ICU- and ventilator-free days with isoflurane or propofol as a primary sedative - A post- hoc analysis of a randomized controlled trial

Abstract

Purpose: To compare ICU-free (ICU-FD) and ventilator-free days (VFD) in the 30 days after randomization in patients that received isoflurane or propofol without receiving the other sedative.

Materials and methods: A recent randomized controlled trial (RCT) compared inhaled isoflurane via the Sedaconda® anaesthetic conserving device (ACD) with intravenous propofol for up to 54 h (Meiser et al. 2021). After end of study treatment, continued sedation was locally determined. Patients were eligible for this post-hoc analysis only if they had available 30-day follow-up data and never converted to the other drug in the 30 days from randomization. Data on ventilator use, ICU stay, concomitant sedative use, renal replacement therapy (RRT) and mortality were collected.

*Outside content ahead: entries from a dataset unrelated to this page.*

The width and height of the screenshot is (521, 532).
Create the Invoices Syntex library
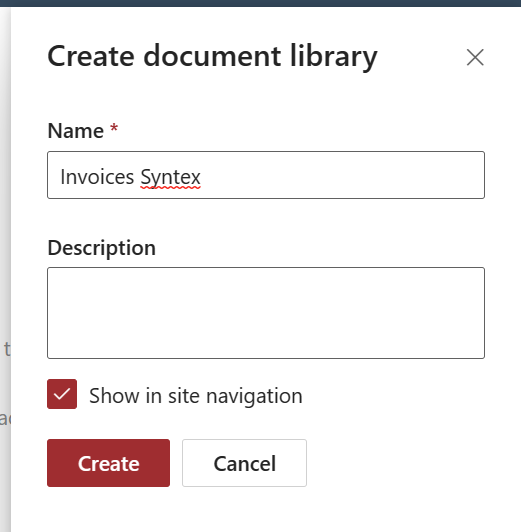coord(109,463)
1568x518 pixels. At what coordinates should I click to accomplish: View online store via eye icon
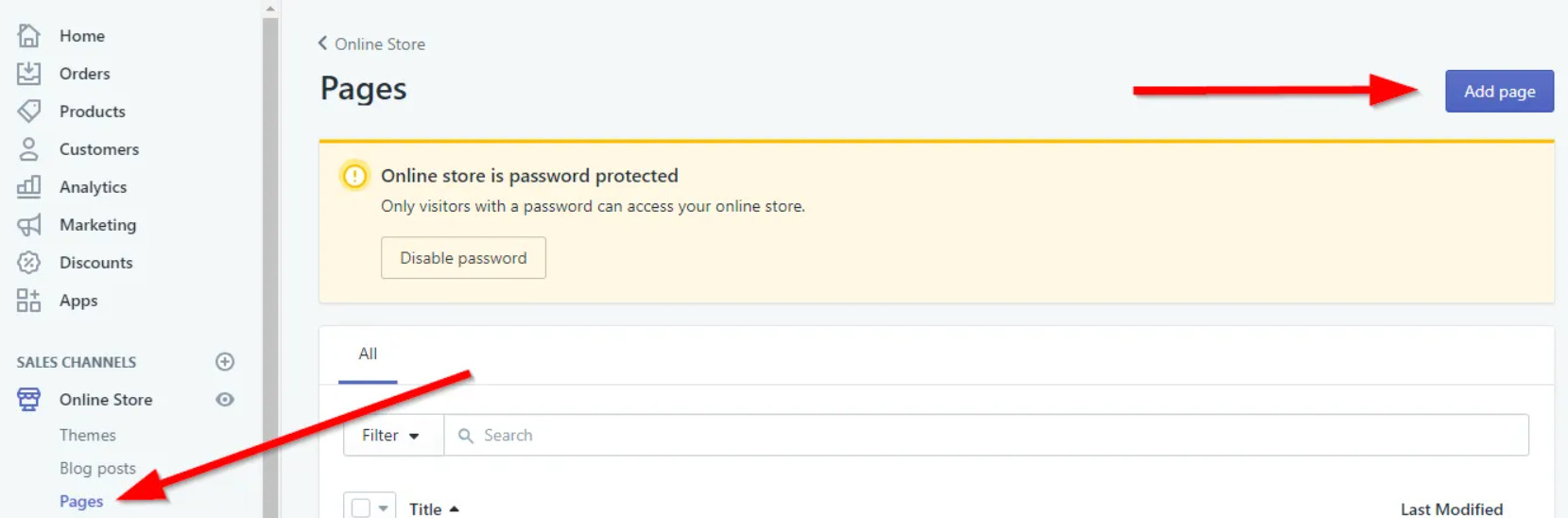[225, 400]
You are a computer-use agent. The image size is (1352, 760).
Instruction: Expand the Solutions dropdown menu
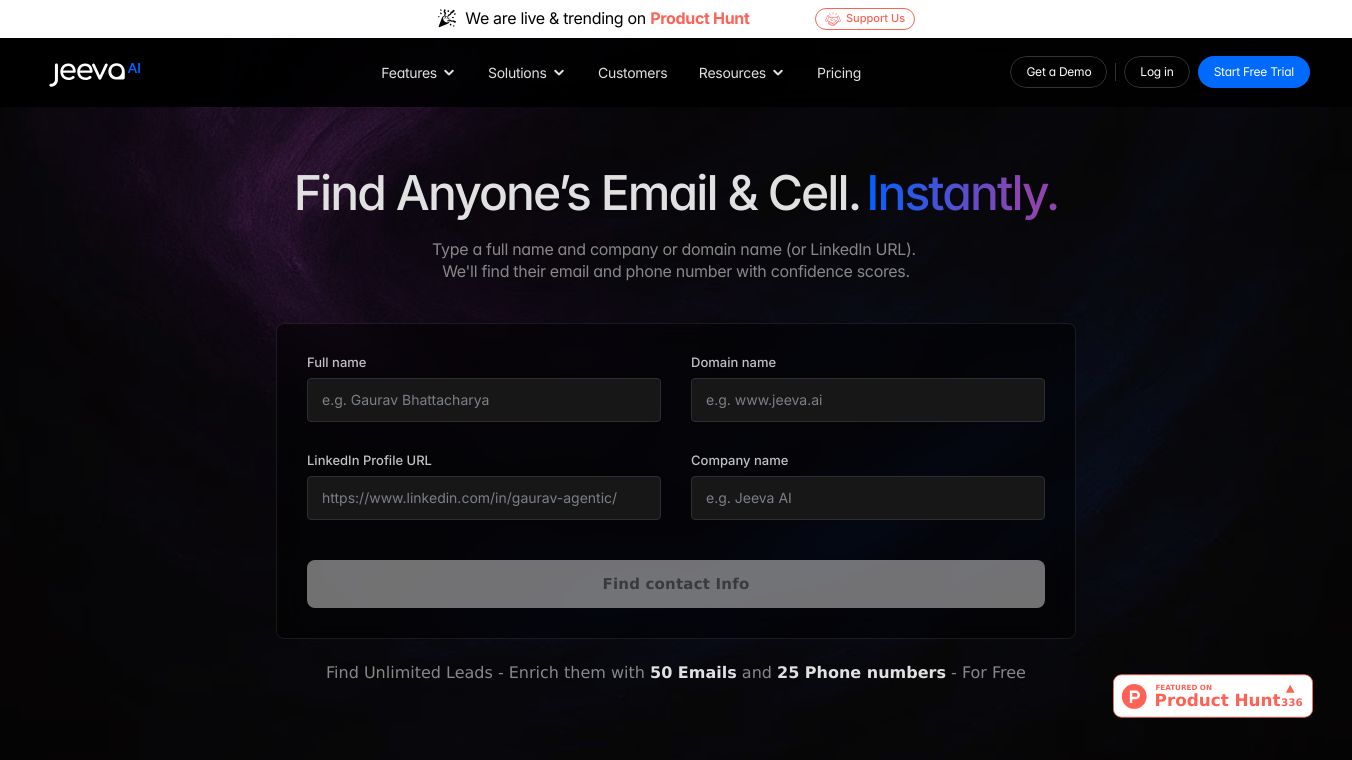526,73
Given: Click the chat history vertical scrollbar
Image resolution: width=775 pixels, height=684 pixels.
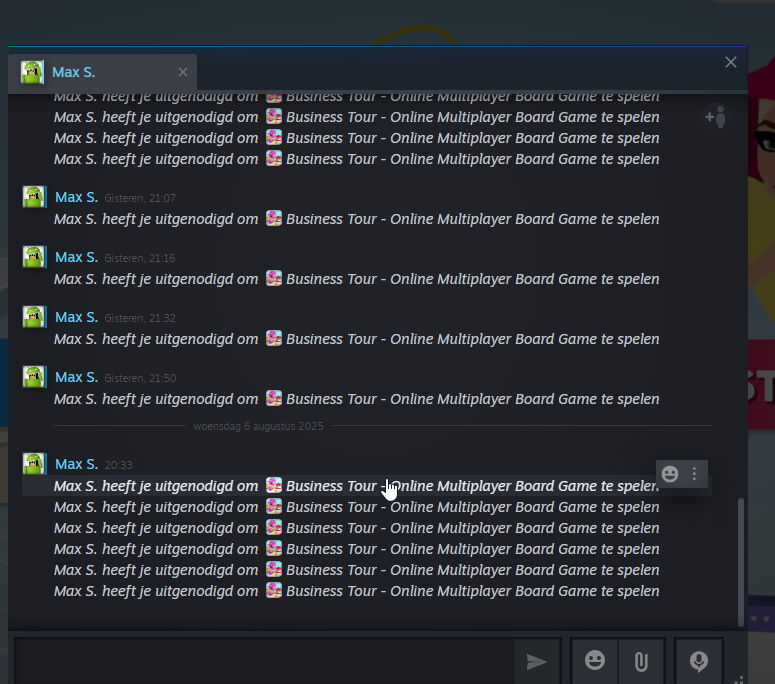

Results: Sixty-nine of 150 patients randomized to isoflurane and 109 of 151 patients randomized to propofol were eligible. After adjusting for potential confounders, the isoflurane group had more ICU-FD than the propofol group (17.3 vs 13.8 days, p = 0.028). VFD for the isoflurane and propofol groups were 19.8 and 18.5 respectively (p = 0.454). Other sedatives were used more frequently (p < 0.0001) and RRT started in a greater proportion of patients in the propofol group (p = 0.011).

Conclusions: Isoflurane via the ACD was not associated with more VFD but with more ICU-FD and less concomitant sedative use.

Keywords: AnaConDa; Anaesthetic conserving device; Intensive care units; Isoflurane; Length of stay; Outcome assessment healthcare; Sedaconda ACD.